Understanding these principles is crucial for designing electrical circuits and selecting materials suitable for different environmental conditions and applications.
### 1. **Conductors (Metals)**
For most conductors, such as metals (e.g., copper, aluminum), the resistance **increases** with an increase in temperature. This behavior can be explained by considering the movement of electrons within the metal:
- **Electron Movement**: Metals have free electrons that move through the lattice structure of the metal atoms. These free electrons carry electric current when a voltage is applied.
- **Thermal Vibrations**: As the temperature increases, the metal atoms vibrate more intensely due to increased thermal energy.
- **Increased Collisions**: The more intense vibrations cause more frequent collisions between the free electrons and the vibrating metal atoms. These collisions impede the flow of electrons, thereby increasing the electrical resistance.
The relationship between temperature and resistance in conductors is given by the formula:
\[
R_T = R_0(1 + \alpha \Delta T)
\]
Where:
- \(R_T\) is the resistance at temperature \(T\),
- \(R_0\) is the resistance at a reference temperature (usually 0°C or room temperature),
- \(\alpha\) is the temperature coefficient of resistance (positive for metals),
- \(\Delta T\) is the change in temperature.
The positive value of \(\alpha\) indicates that resistance increases with temperature.

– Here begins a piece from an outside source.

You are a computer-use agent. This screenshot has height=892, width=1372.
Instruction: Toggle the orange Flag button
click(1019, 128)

### 2. **Semiconductors (e.g., Silicon, Germanium)**
For semiconductors, such as silicon and germanium, the resistance **decreases** with an increase in temperature. This is due to the following reasons:
- **Carrier Generation**: In semiconductors, the number of charge carriers (electrons and holes) is very temperature-dependent. At low temperatures, there are relatively few free electrons available to conduct current.

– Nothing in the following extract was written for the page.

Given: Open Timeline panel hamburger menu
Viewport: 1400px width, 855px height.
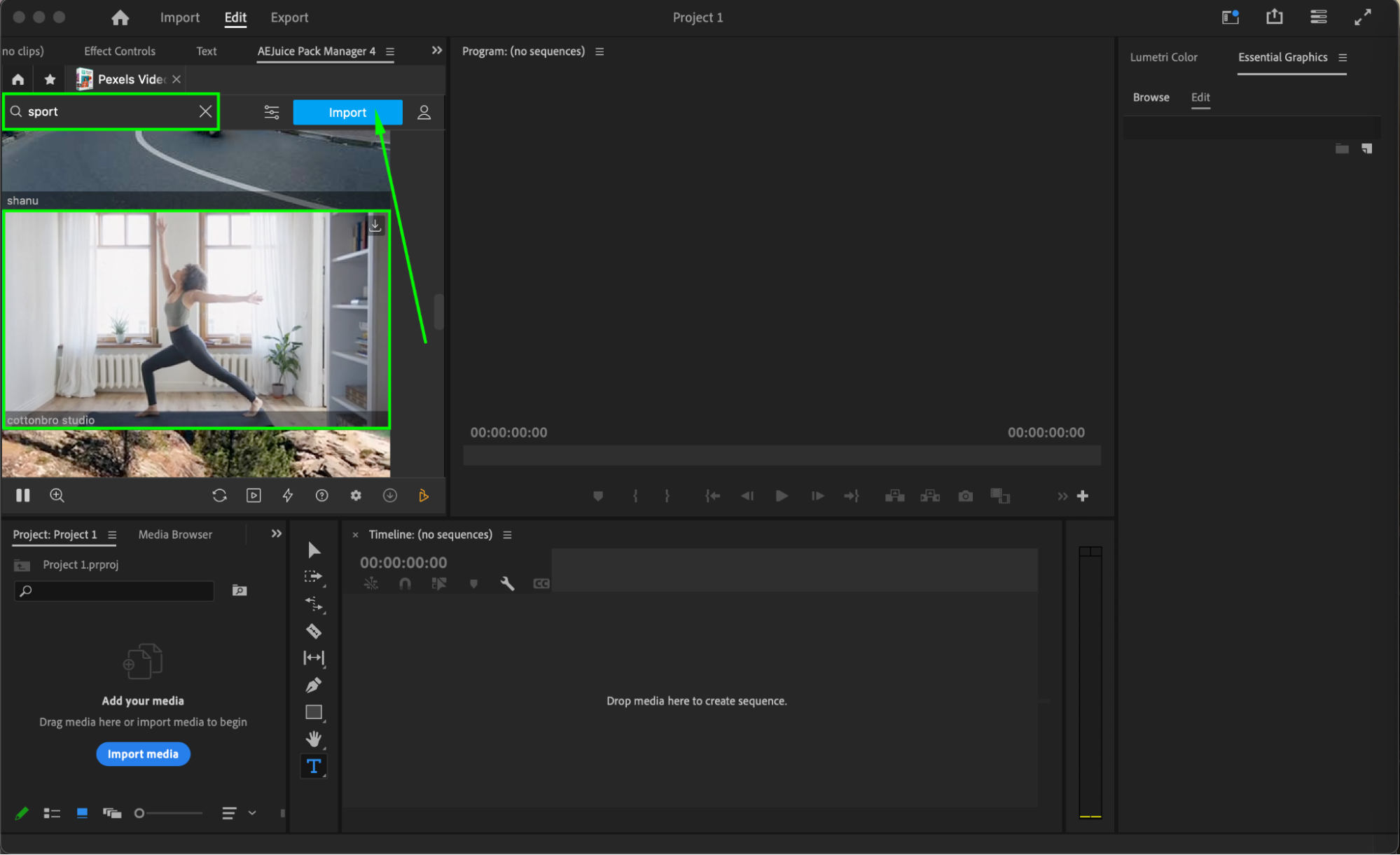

- **Thermal Excitation**: As the temperature rises, more electrons gain enough energy to break free from their atomic bonds and become conduction electrons. This increase in free electrons and holes (charge carriers) improves the material’s conductivity and decreases its resistance.
- **Negative Temperature Coefficient**: Unlike metals, semiconductors have a **negative temperature coefficient** of resistance, meaning that the resistance decreases as the temperature increases.
### 3. **Insulators (e.g., Glass, Rubber)**
Insulators typically have very high resistance at room temperature, and the effect of temperature on their resistance can vary:
- **Very High Initial Resistance**: Insulators do not conduct electricity well because they have very few free charge carriers.
- **Decrease in Resistance**: At very high temperatures, even insulators can start to show a decrease in resistance. This is because, with enough thermal energy, some electrons can break free and become charge carriers. However, this effect usually only becomes significant at very high temperatures, which can lead to breakdowns.
### 4. **Alloys (e.g., Manganin, Constantan)**
Alloys are often used in applications where it is desirable to have a stable resistance over a wide range of temperatures:
- **Low Temperature Coefficient**: Alloys like manganin and constantan have a very low temperature coefficient of resistance. This means that their resistance changes very little with temperature. They are often used in precision resistors and measurement instruments where stable resistance is needed.
### Summary
- **Metals**: Resistance **increases** with temperature due to increased atomic vibrations and electron collisions.
- **Semiconductors**: Resistance **decreases** with temperature as more charge carriers are thermally excited.
- **Insulators**: Resistance may slightly decrease at very high temperatures due to thermal excitation but remains generally high.
- **Alloys**: Resistance remains relatively **stable** with temperature changes.
Understanding these principles is crucial for designing electrical circuits and selecting materials suitable for different environmental conditions and applications.